◆ Exercise instructions: Recast as a JSON list of strings, one per line with blank lines omitted, the lines from the one containing "Find the location of a particular element. This" through the one containing "plot-area: +13% +34%", inclusive. Leave the pictures out of the answer.

◆ Records to use:
-*-
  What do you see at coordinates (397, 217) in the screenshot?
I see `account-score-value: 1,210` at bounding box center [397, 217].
-*-
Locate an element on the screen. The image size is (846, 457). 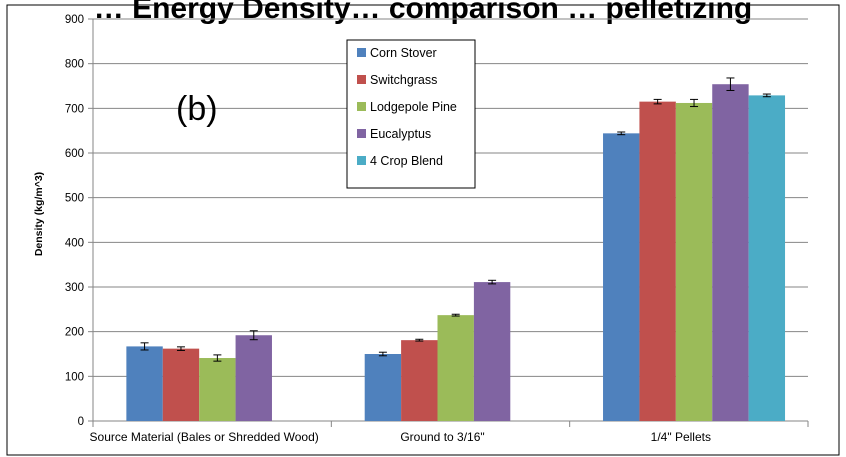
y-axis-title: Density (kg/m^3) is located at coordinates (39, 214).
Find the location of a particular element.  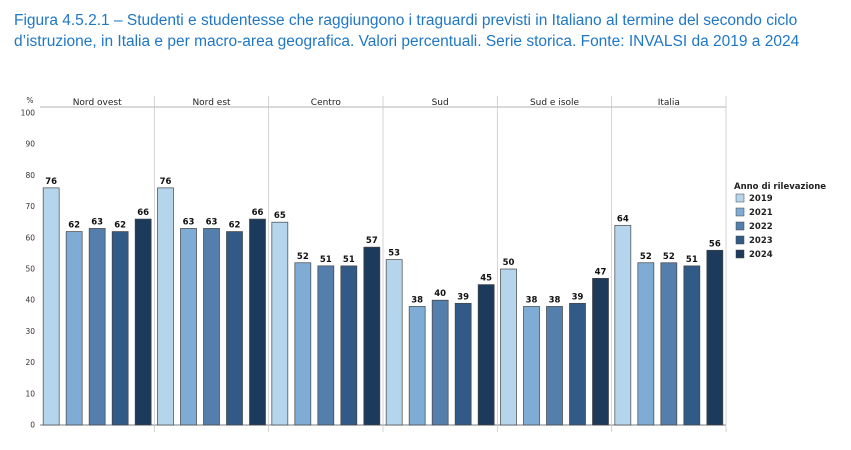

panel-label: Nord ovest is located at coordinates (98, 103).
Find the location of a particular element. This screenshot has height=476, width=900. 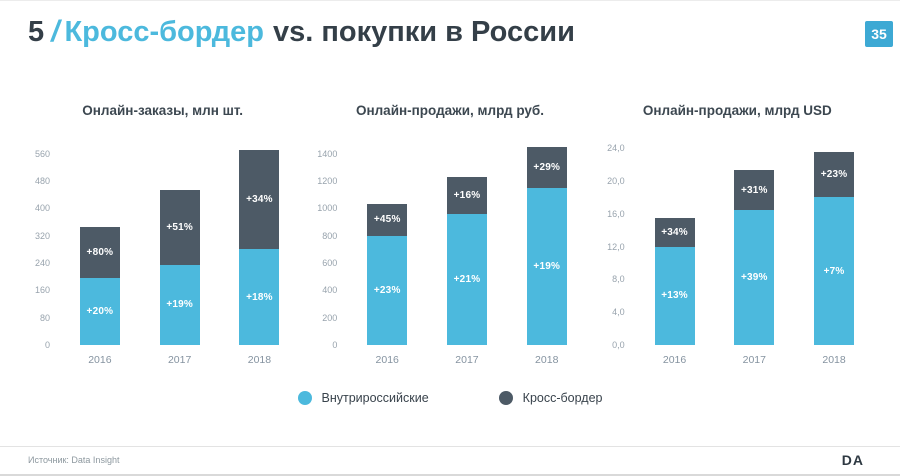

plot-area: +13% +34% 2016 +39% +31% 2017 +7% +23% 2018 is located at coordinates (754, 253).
-*-
◆ Solution for this problem:
[
  "Find the location of a particular element. This screenshot has height=476, width=900. ",
  "plot-area: +13% +34% 2016 +39% +31% 2017 +7% +23% 2018 is located at coordinates (754, 253)."
]